# Silver Refining



## Anonymous (Aug 7, 2007)

Good day,Jimmy759
Read your post a couple nights ago,wanted to respond right away but couldn't remember the name of the book in which I had read the infomation.The book is"Gold miners' Secrets On Refining Gold And Silver"by Nola May Cater.In it she describes a method of taking down film with bleach,water,and soda ash. If I remember correctly Keane mining has it.Good luck! T.J.


----------



## aflacglobal (Aug 7, 2007)

Welcome back service fitter.
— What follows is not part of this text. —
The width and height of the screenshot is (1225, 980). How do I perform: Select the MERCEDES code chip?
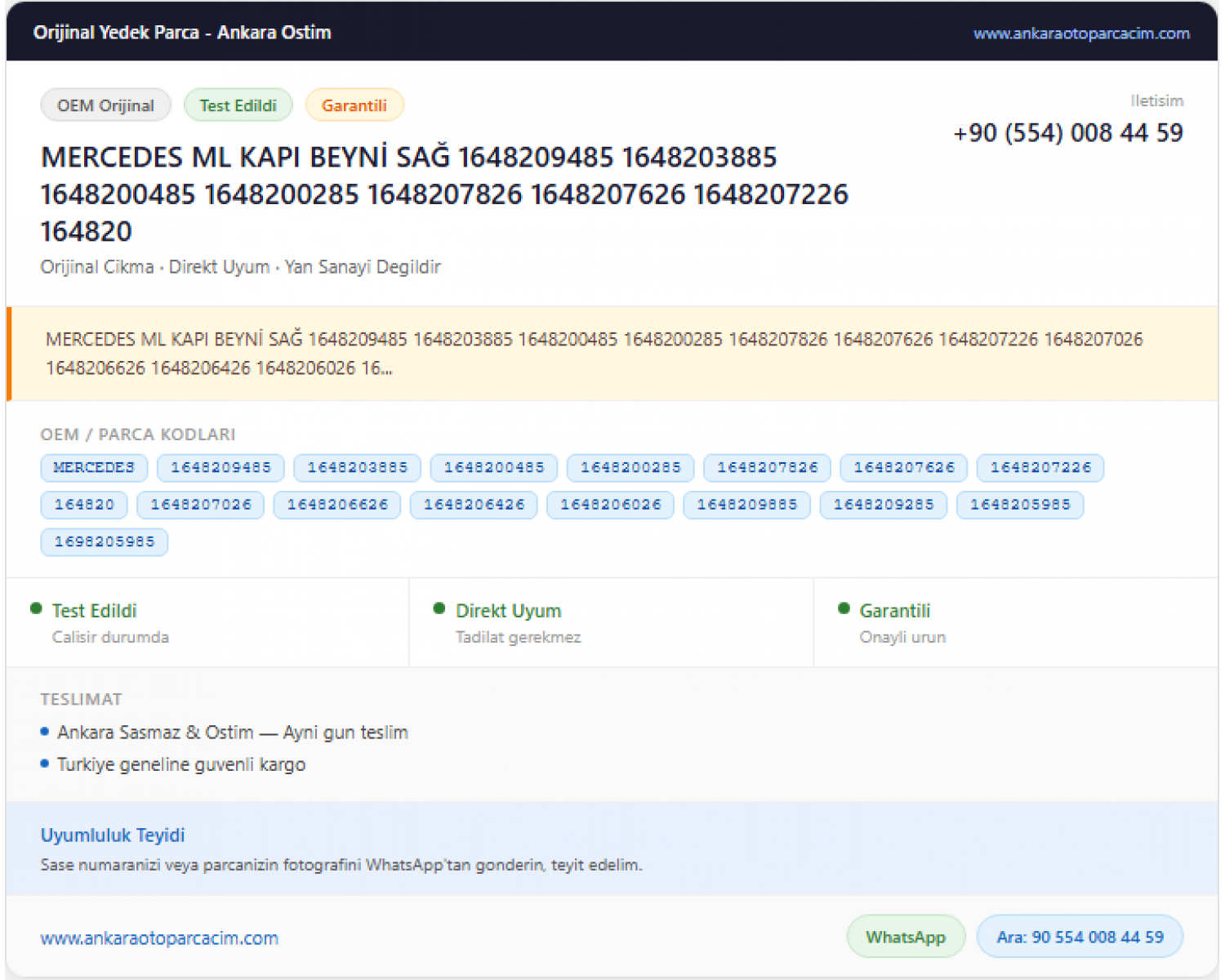coord(94,468)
Long time no see.


----------



## Anonymous (Aug 7, 2007)

Good day.
Just remembered why I dislike computers, sent this message to the wrong place.I guess I,m one of the dimmer bulbs in the box.Relatively new to this forum chat thing,hope the learning curve flattens out a bit.
Still having a difficult time responding to the posts.If I don't figure it out soon I'll just have to be happy as a silent member.T.J.


----------



## aflacglobal (Aug 7, 2007)

Looks like you got it now. :wink: 

What type of service work do you do ? I remember your reply to my humidifer.


----------



## Anonymous (Aug 8, 2007)

Good Day,
I service Heating and Air-Conditioning equipment.Just about everything from residential equipment to commercil/industrial.Great thing about it is the heating guy get to go anywhere.Some very amazing stuff out there in those dark basements. Just waiting for the right guy to come along and liberate them.Funny thing is,for the most part is free for the asking,and they're happy your hauling it off. Mostly old computers. T.J.


----------